Paragrass is a nonnative category I invasive species in central and south Florida. This perennial grass species outcompetes native vegetation and is capable of rapid spread by vegetative reproduction. Although glyphosate and imazapyr are effective herbicides for paragrass control, the use of herbicides in certain areas may be restricted because of application timing or environmental concerns. Therefore, our objectives were to examine the effect of water depth (saturated vs. flooded) after burning or cutting, and the effect of water depth and duration after simulated roller-chopping, on paragrass regrowth under controlled conditions. In the first study, paragrass plants were cut or burned with a propane burner to 1 cm (0.39 in) above the soil surface. Plants were either watered daily (control), or were subjected to one of two water treatments: water level at the soil surface (saturated) or flooded to a depth of 44 cm. Burned-saturated or burned-flooded plants had 92% less biomass 5 wk after treatment (WAT) than cut-saturated plants. Flooding resulted in plant death regardless of the plant treatment. In the second study, simulated roller-chopping was performed by cutting paragrass stolons into one-, two-, or three-node segments; planting them into flats; and subjecting them to water treatments for 3, 7, 14, 28, and 42 d. Burning, cutting, and roller-chopping could be useful to control paragrass if subsequent flooding is applied. Future research should focus on evaluating the response of these control techniques in natural areas where water depth can be managed.
Nomenclature: Paragrass, Urochloa mutica (Forsk.) T. Q. Nguyen.
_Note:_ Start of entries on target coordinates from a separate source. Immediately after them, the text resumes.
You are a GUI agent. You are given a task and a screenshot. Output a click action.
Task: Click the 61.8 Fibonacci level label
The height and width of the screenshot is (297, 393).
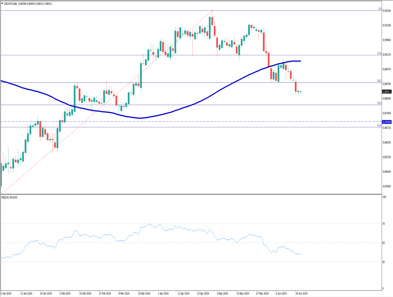coord(379,125)
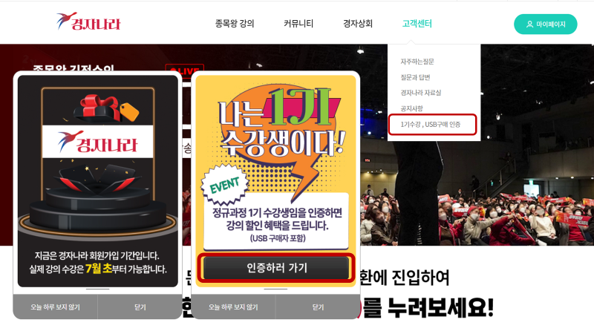Open the 경자상회 menu

tap(358, 24)
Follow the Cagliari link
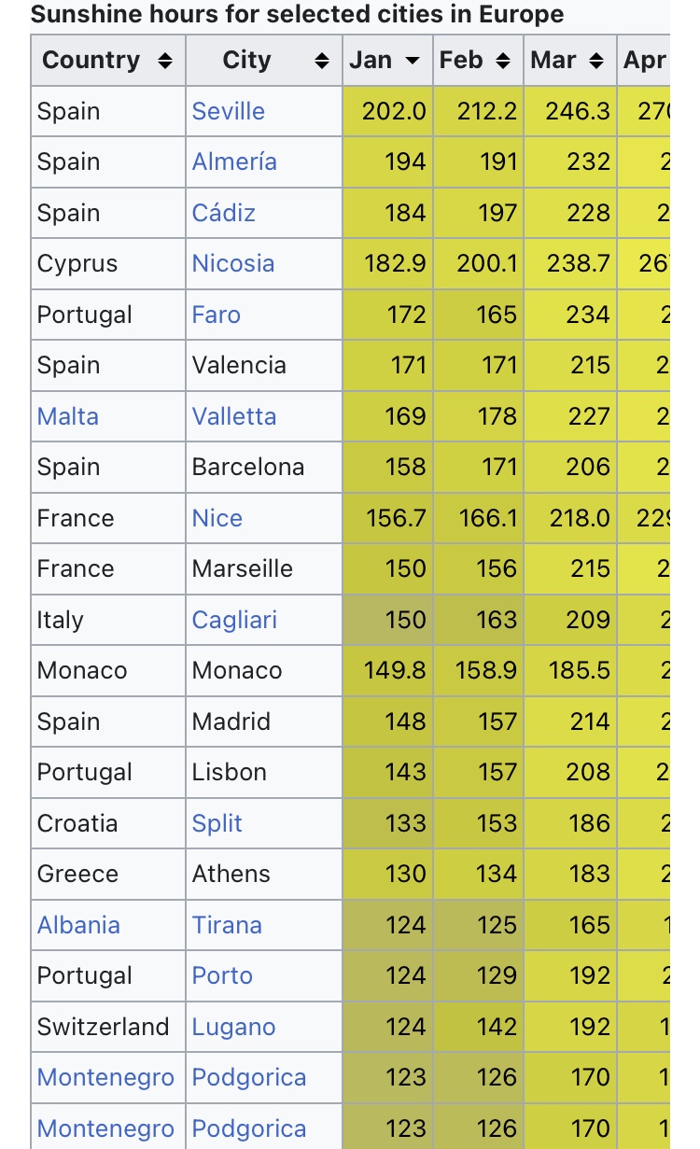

Management Implications: Paragrass is a highly invasive perennial grass species that invades wetland ecosystems of central and south Florida as well as other tropical areas of the world. Invasion of paragrass into such ecosystems typically reduces native species diversity and abundance, and ultimately results in monotypic swards, an unsuitable wildlife habitat. The effect of water depth (saturated vs. flooded) after burning or cutting, and the effect of water depth and duration after simulated roller-chopping on paragrass regrowth were examined under controlled conditions. Burning, cutting, and simulated roller-chopping did not reduce paragrass regrowth without either soil saturation or inundation. In saturated conditions, burning significantly reduced all variables of plant growth compared to cutting. However, both burning and cutting killed paragrass equally when flooded for a period of 5 wk. At least 17 d of flooding or 29 d of saturated conditions were required to reduce paragrass biomass by 90% under our conditions. These results suggest that soil saturation or flooding is required after cultural techniques have been employed. Cutting or burning of paragrass followed by flooding may be an option for natural area managers in areas where herbicides may not be applied due to timing or environmental reasons. Roller-chopping followed by flooding could be an effective option to paragrass control where burning would not possible because of location and timing.